Task for the records below: please copy exactly, and only, the lines from the one containing "Viewport: 1284px width, 652px height." to the last line, both included, leaving out the pictures.

Collected data entries:
──────────────────────────────
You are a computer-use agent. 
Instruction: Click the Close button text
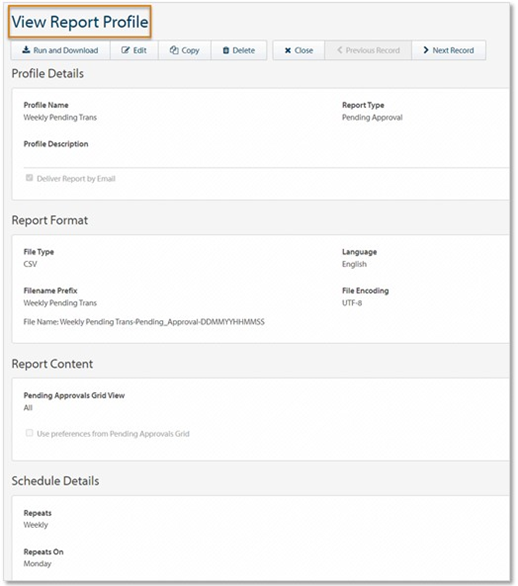(303, 50)
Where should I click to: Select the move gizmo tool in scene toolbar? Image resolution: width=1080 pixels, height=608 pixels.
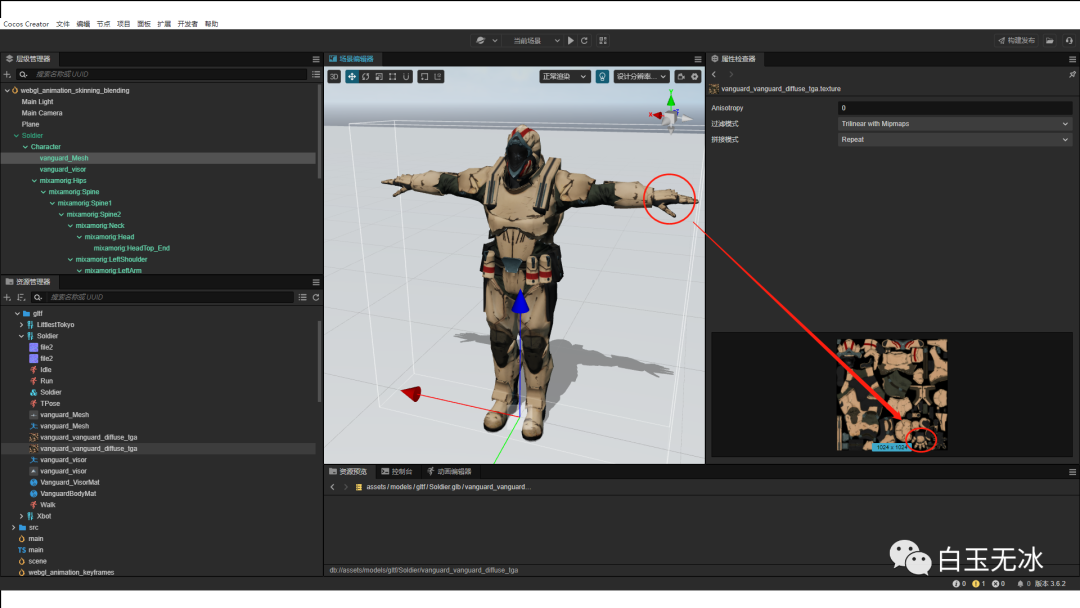coord(352,76)
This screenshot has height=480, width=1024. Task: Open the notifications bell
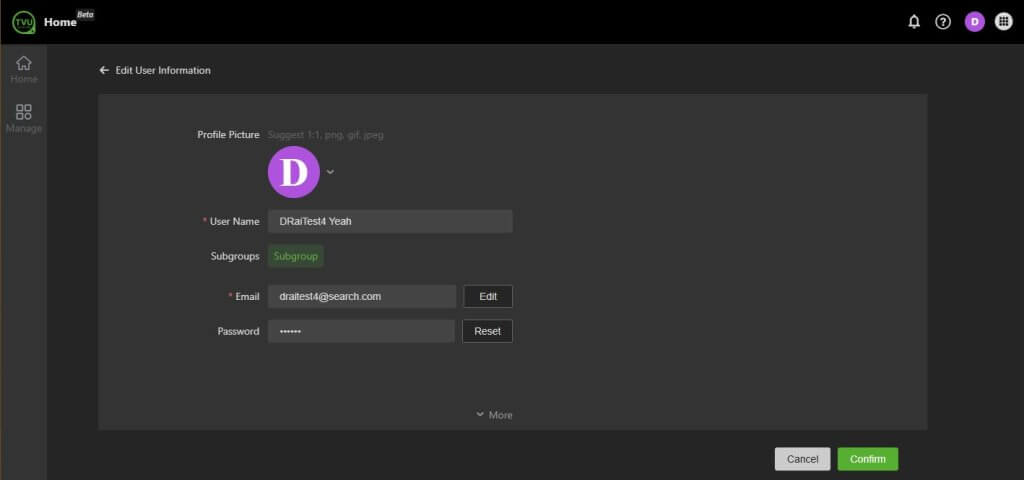pyautogui.click(x=913, y=22)
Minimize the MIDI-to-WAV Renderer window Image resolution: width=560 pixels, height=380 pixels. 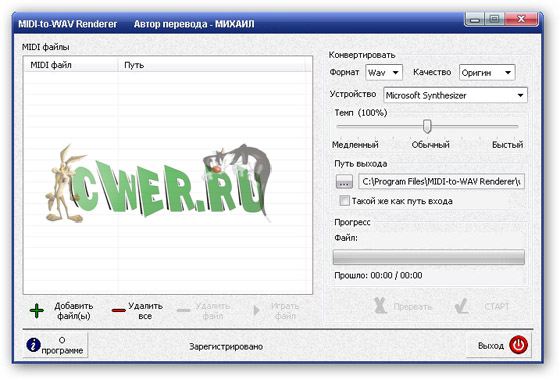475,19
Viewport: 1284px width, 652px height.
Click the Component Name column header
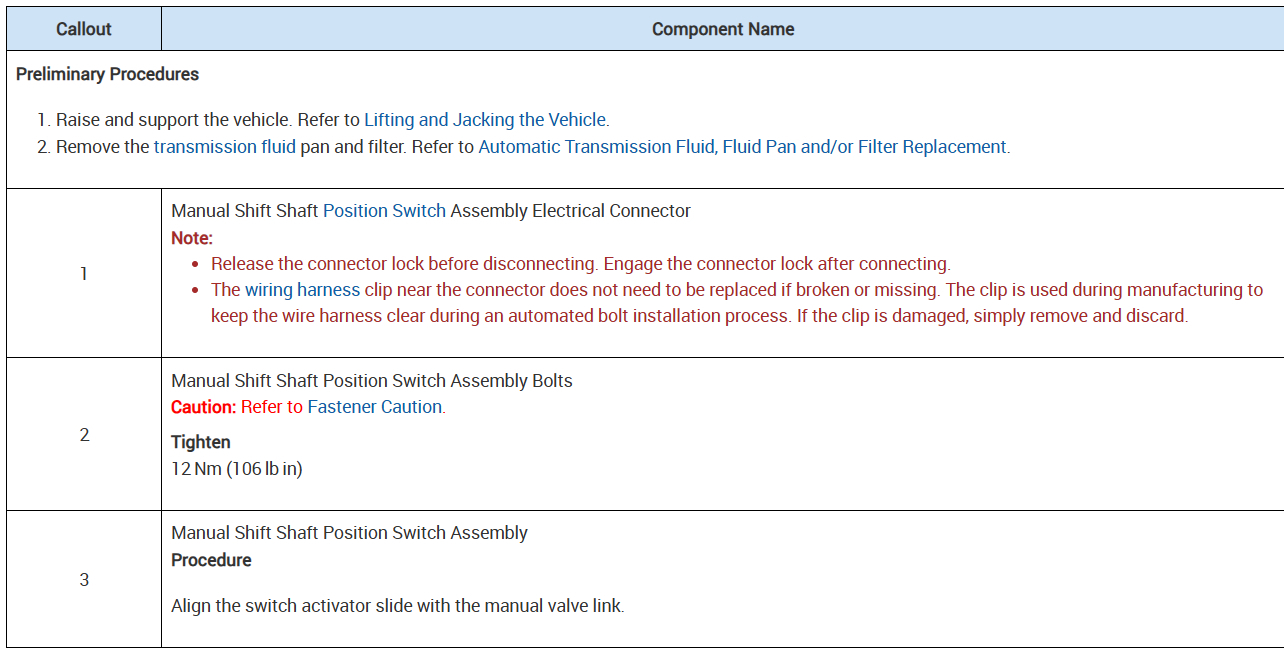(x=722, y=29)
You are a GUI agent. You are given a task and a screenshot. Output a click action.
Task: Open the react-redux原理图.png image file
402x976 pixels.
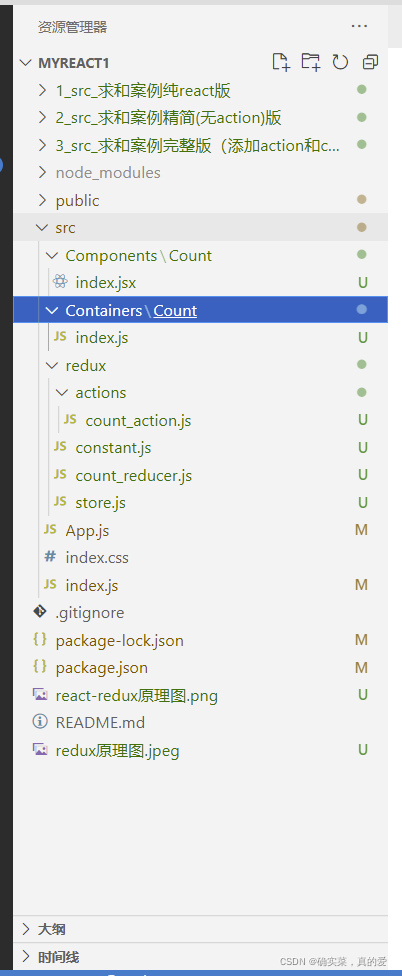pyautogui.click(x=200, y=695)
──────────────────────────────
Result for this exercise:
Viewport: 1284px width, 652px height.
Click the Component Name column header
(x=722, y=29)
You are a GUI agent. You are given a task and a screenshot. Output a click action.
Task: Open the react-redux原理图.png image file
402x976 pixels.
pyautogui.click(x=200, y=695)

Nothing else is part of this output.